13 Tips For Diabetes Food Shopping
You came, you saw, you shopped. But then you got home from the supermarket and started unloading fatty snack items and deli meats. What went wrong? You fell back into the habit of shopping like an average American rather than a person with a dietary purpose. In an enticing palace of eating designed to lead you astray, here’s how to stay on track:
Make a list. The meal plan you develop with your dietitian will help you figure out I which foods you should be buying. Before you shop, write down what you need to reduce the chances of buying what you don’t.
Limit your trips. Make your shopping list long so you have to make only one or two trips to the store per week. Besides being more efficient, doing this provides less opportunity to make impulse purchases.
Avoid shopping on an empty stomach. When you’re hungry, you’re more likely to grab high-fat snacks and desserts.
Follow the walls. Limit browsing to the perimeter of the store, where you’ll find the freshest, most healthful foods: raw produce, low-fat dairy products, fresh lean meats and fish. Venture into the interior aisles only when you’re after specific foods, such as pasta and dried beans, to avoid picking up extra items not included in your diet plan.
Pay attention to portions. Those cookies look great—and hey, eating them only costs you 12 grams of carbohydrate. But check the serving size: one cookie. Eating “them” —say, three cookies—bring your total carb count up to 36 grams, more than the flesh of a baked potato.
Ignore the pictures. Golden sunshine glows on heaps of freshly harvested grains-an image of good health that signifies nothing. Look at the side of the box instead for the facts, and choose foods that are high in fiber and low in fat and calories. This also means you should…
Read the back of the package, not the front. Some manufacturers add poly dextrose, malt dextrin, and insulin to their foods so they can boast they’re high in fiber. But there’s no proof that these purified powders or “faux fibers” stabilize blood sugar or lower cholesterol the way real fiber does. In general, ignore the front of the package and focus on the ingredients.

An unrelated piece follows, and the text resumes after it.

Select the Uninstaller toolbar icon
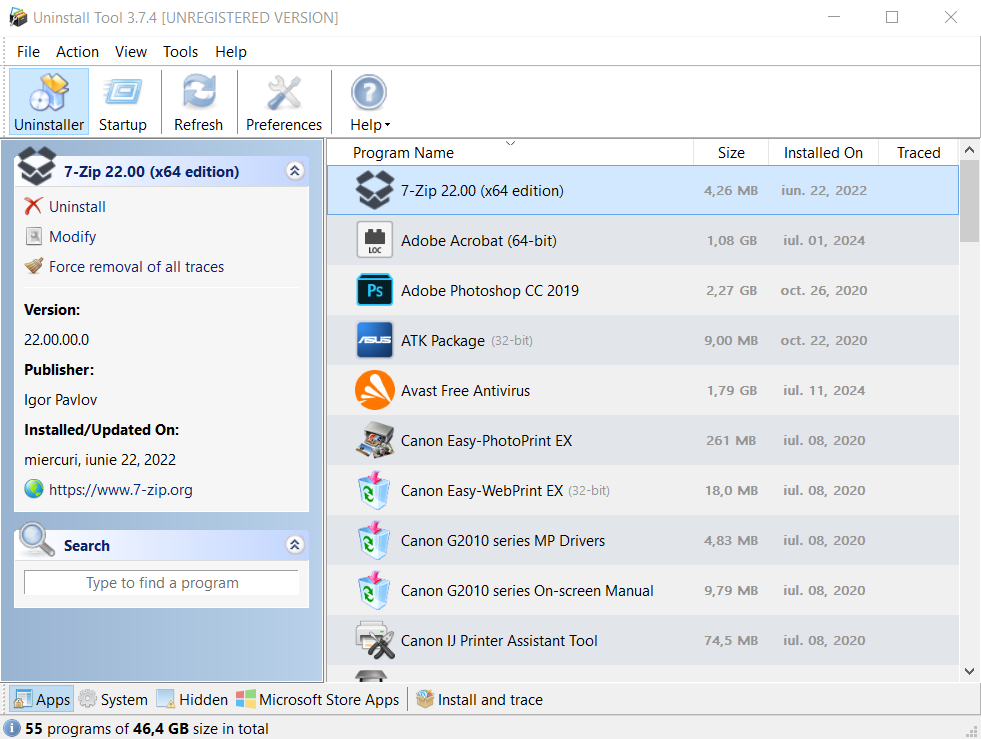 pyautogui.click(x=49, y=102)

They should be few and recognizable.
Grade your grains. Want high-fiber bread? Look for the words “whole grain,” “100 percent whole wheat, or “stone-ground” on the label. Breads labeled simply wheat”—even if they are brown in color may not contain whole grains. True whole grain bread contains at least two grams of fiber per serving—but you’re much better off selecting breads that contain four or five grams per serving.

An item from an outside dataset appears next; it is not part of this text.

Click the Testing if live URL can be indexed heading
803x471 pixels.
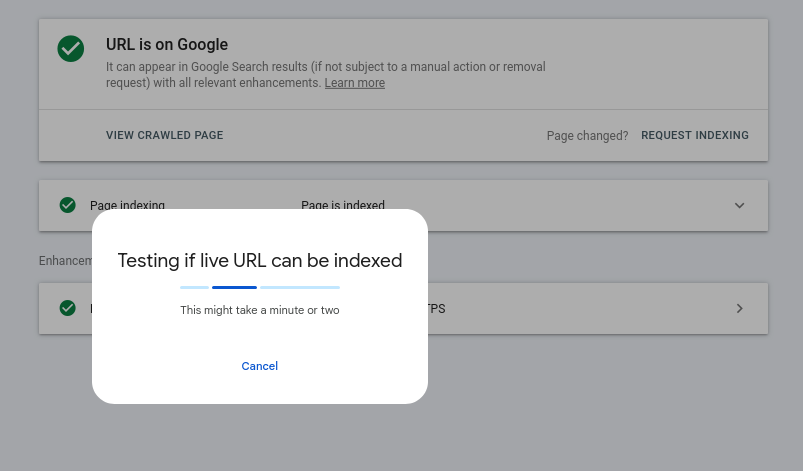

Choose prepared foods with short ingredient lists. The shorter and more natural-sounding the ingredients are, the healthier the food usually is. Of course, if the top ingredients are sugar and butter, put the item back on the shelf. And watch the sodium content: Even otherwise healthy processed foods can contain a day’s worth of sodium. Avoid products that have more than 500 milligrams of sodium per serving.
Leave the ice cream coupons behind. No matter how much you’re saving, it’s not a deal if it isn’t healthful.
Watch the language. Beware of foods labeled “no sugar added—the wording is carefully chosen because the product may be loaded with natural sugar. You’ll find the real story on the label, under “Sugars.
Add some spice to your life. Instead of creamy condiments, load up on such spices as basil, chives, cinnamon, cumin, curry, garlic, ginger, horseradish, nutmeg, oregano paprika, parsley, and Tabasco sauce. They’re so low in carbohydrates, fat, protein, and calories that they’re considered “free” items in meal planning.
Keep your eye on the cashier. You’re waiting in line, nothing to do—-a captive audience. It’s no accident that supermarkets pile their impulse items next to the registers. Keep a couple of items from your basket in your hands: It’ll stop you from reaching for the candy bars.